Praise for Vagabondage:
So much fun to read. Warm, witty and profound.
CLAUDIA TARANTO, ABC RADIO NATIONAL
Beth Spencer has a great eye and ear for detail, for small things with larger implications. This is a work that is very specific and personal and yet opens out in universal, fabulously recognisable and immediate ways. A book to read and re-read, and re-inhabit.
PHILIPPA HAWKER, ARTS AND FILM WRITER, THE AGE
I’d like to nominate Beth Spencer’s Vagabondage as my best read for 2014 ... I love this book for its thought-provoking portrayal of a mid life crisis writ large. It’s beautiful, funny, sad, and speaks to all who aim to age disgracefully.
SUZANNE DONISTHORPE, BOOKS AND ARTS DAILY, ABC RADIO NATIONAL
Beth Spencer’s Vagabondage ... falls like a brief spring rain and leaves dancing sunlight ... Each page is a moment of insight as Beth takes us with her on her journey ... It seems a miracle, a revelation, that out of moments of disparate experience, emerges a whole tale.

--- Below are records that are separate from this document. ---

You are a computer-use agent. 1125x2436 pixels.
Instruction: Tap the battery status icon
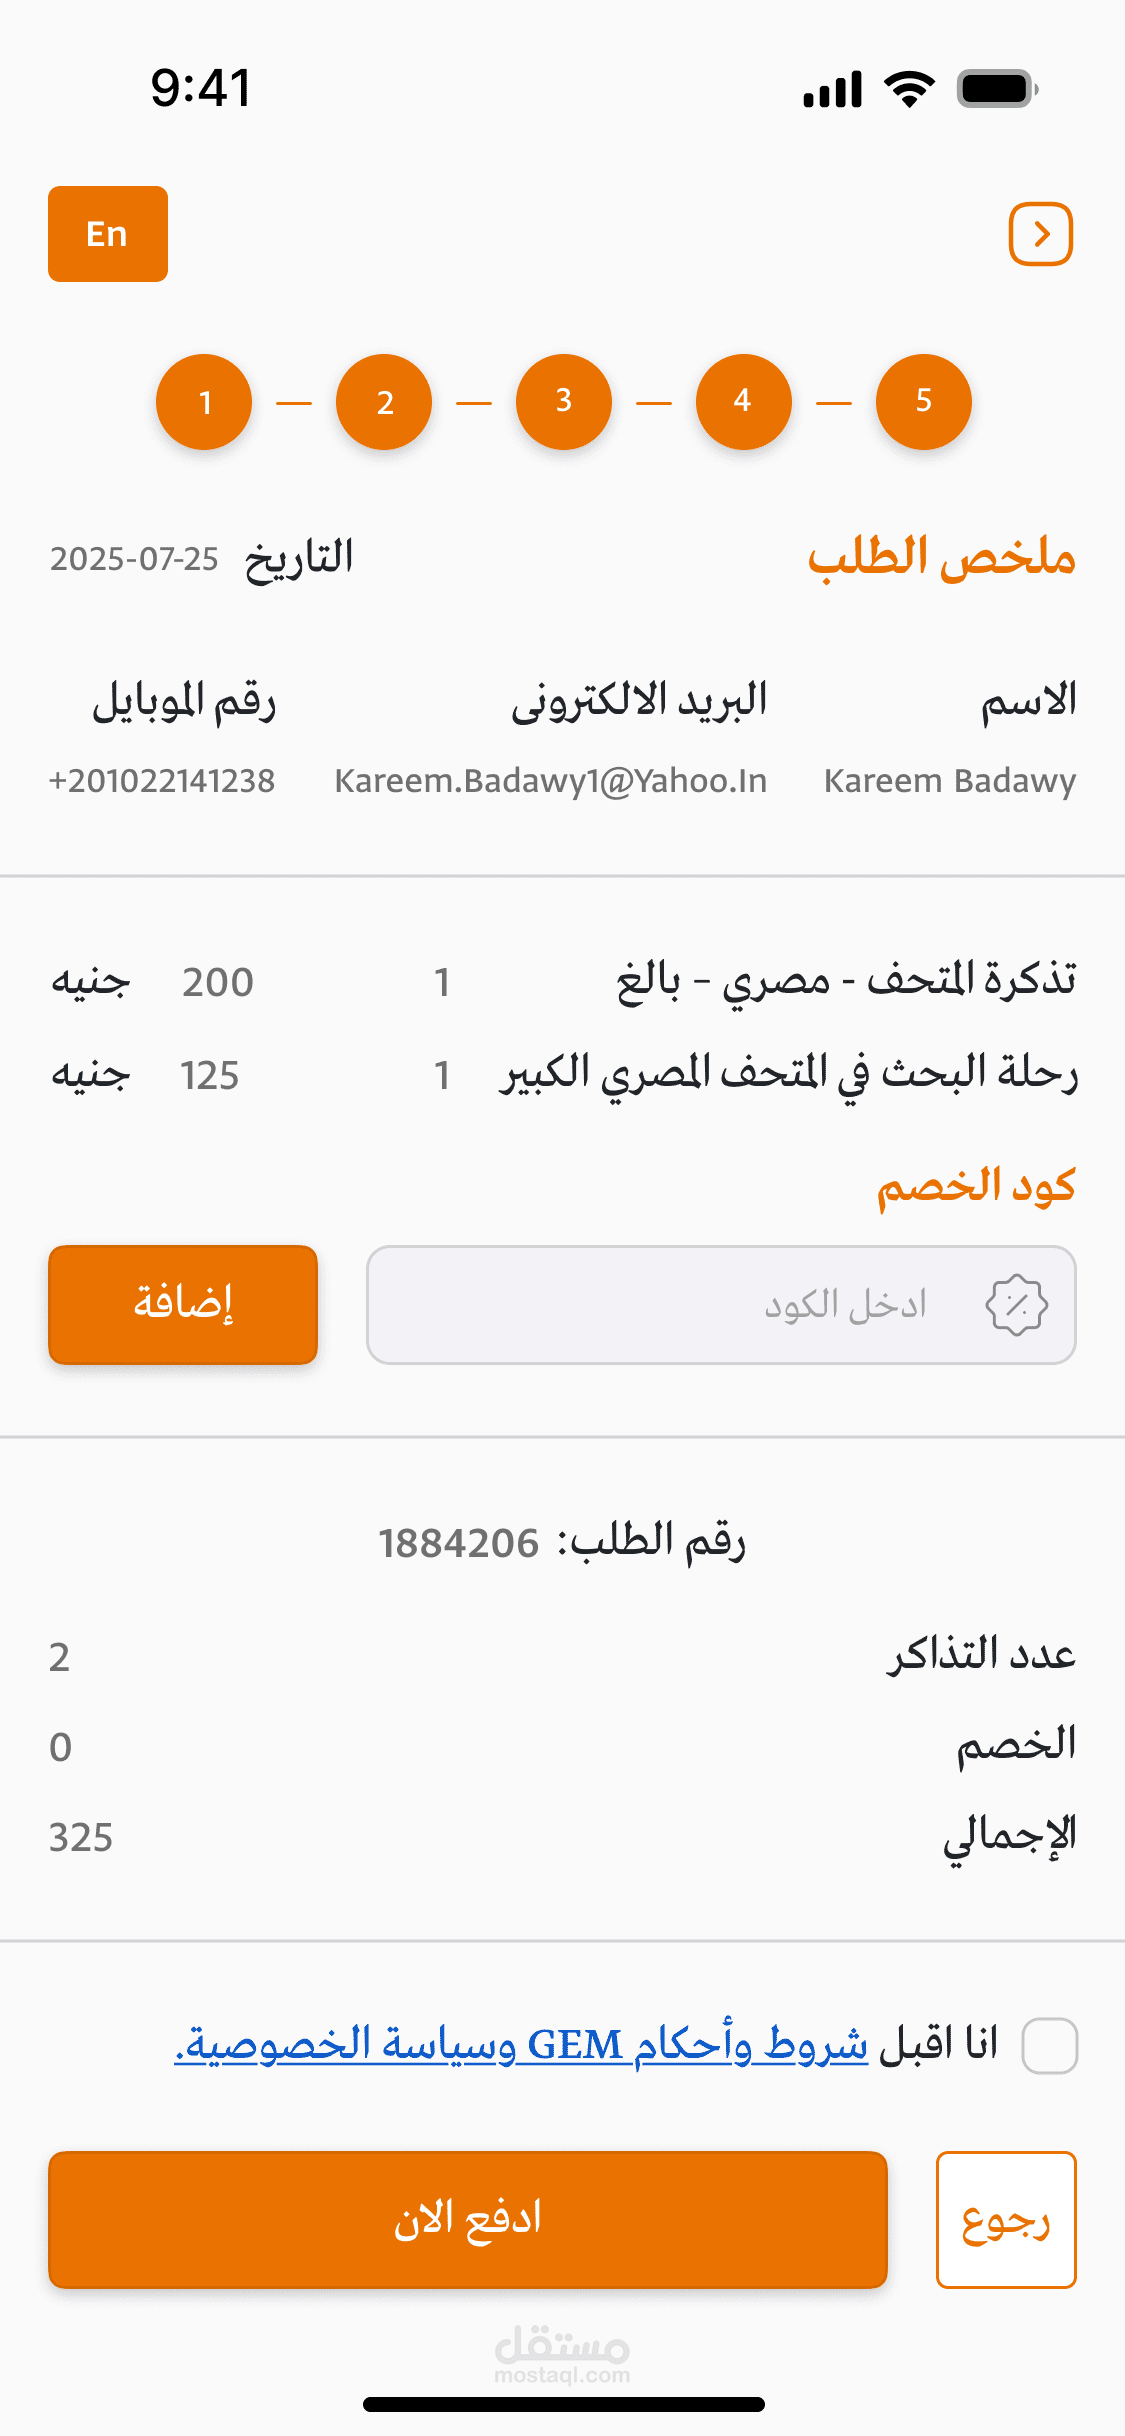pos(997,89)
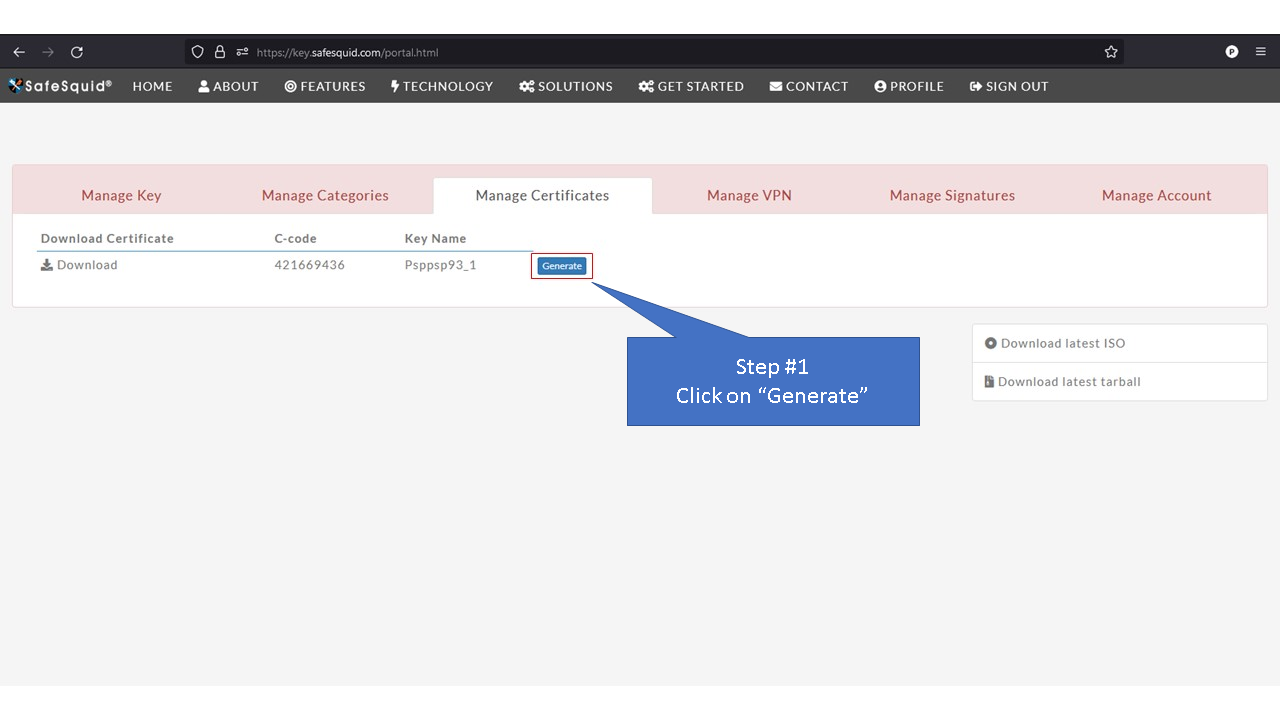Open the browser hamburger menu
Screen dimensions: 1280x720
coord(1259,51)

C S HUGHES, NERDALICIOUS MAGAZINE
Nine gold stars and an elephant stamp. My only criticism is that it's five hundred pages too short, but I will remedy that by re-reading and gleaning.
FRANK VELDZE (SCULPTOR)
There are authors for whom writing functions as a form of truth-telling ... We look to them for insight and intelligence and good humour, and a willingness to share – and Beth Spencer is one of them ... Vagabondage is a short work that leaves you feeling you’ve read a much longer one. There are many reasons for this, not least her close-focused but at the same time expansive and warm angle on the universe ... Plenty of story, and incident, as well as interiority and introspection ... It’s a marvellous blend.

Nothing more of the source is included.